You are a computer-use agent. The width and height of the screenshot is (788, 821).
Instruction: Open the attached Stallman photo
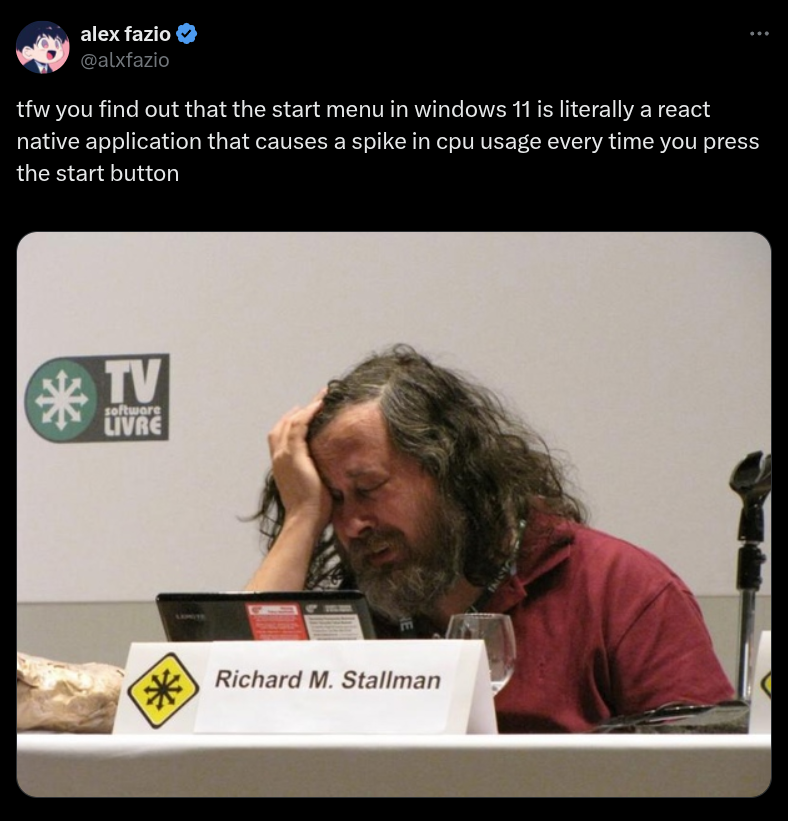coord(394,514)
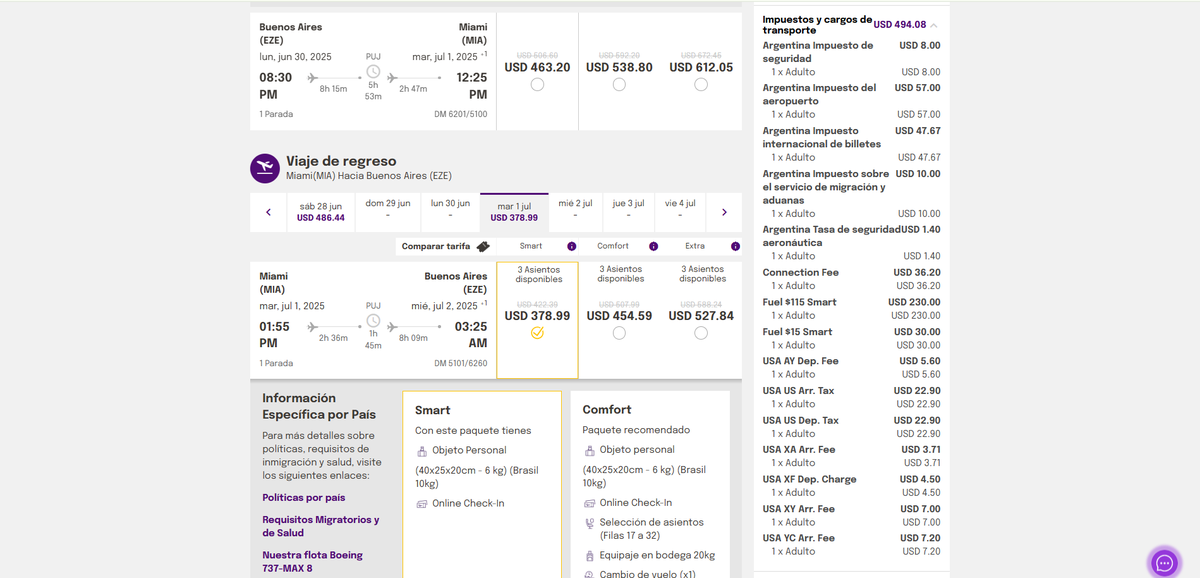Image resolution: width=1200 pixels, height=578 pixels.
Task: Show later return dates with the right arrow
Action: [724, 212]
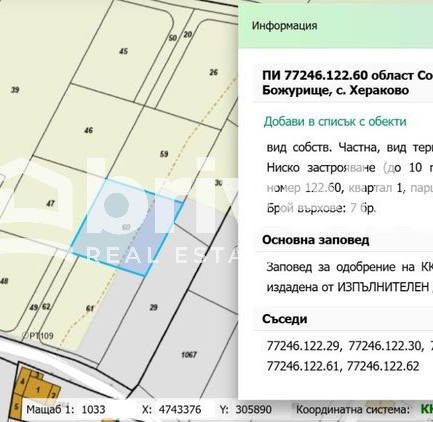Screen dimensions: 433x422
Task: Click neighbor parcel 77246.122.29 text
Action: 303,346
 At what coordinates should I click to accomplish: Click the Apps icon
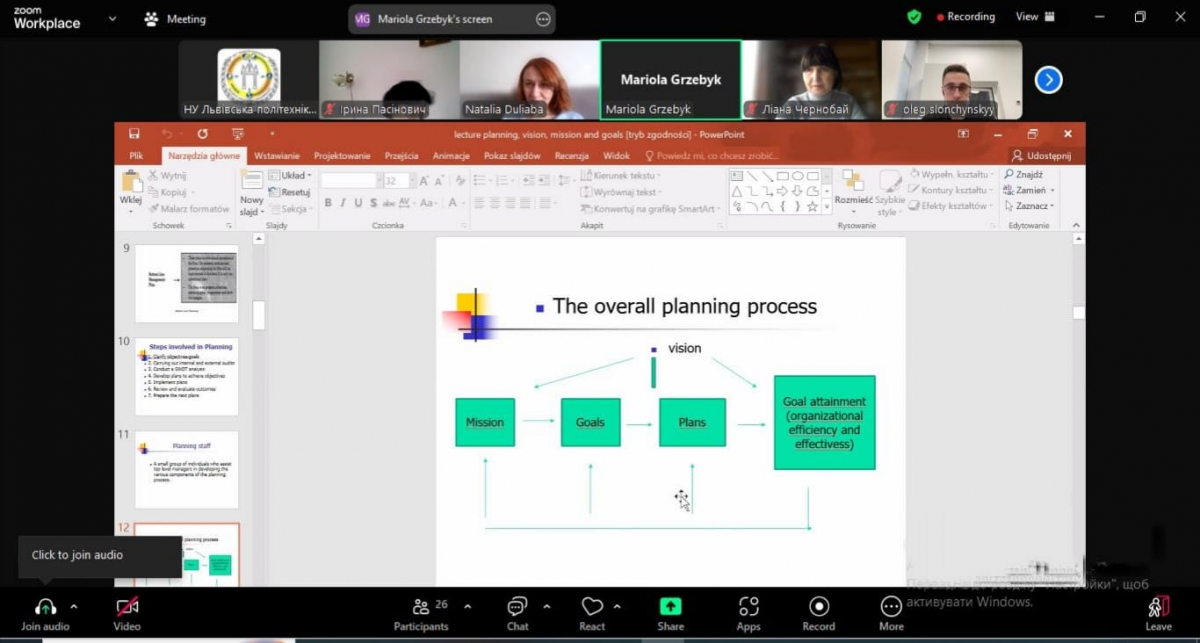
____________________
◆ YOUR INSTRUCTIONS
Write out all the data exactly, minus pictures.

◆ YOUR SOLUTION
You are a computer-use agent. The width and height of the screenshot is (788, 821).
Instruction: Open the attached Stallman photo
coord(394,514)
Image resolution: width=1200 pixels, height=578 pixels.
Task: Show later return dates with the right arrow
Action: [724, 212]
Screen dimensions: 433x422
Task: Click neighbor parcel 77246.122.29 text
Action: 303,346
 At what coordinates should I click to accomplish: Click the Apps icon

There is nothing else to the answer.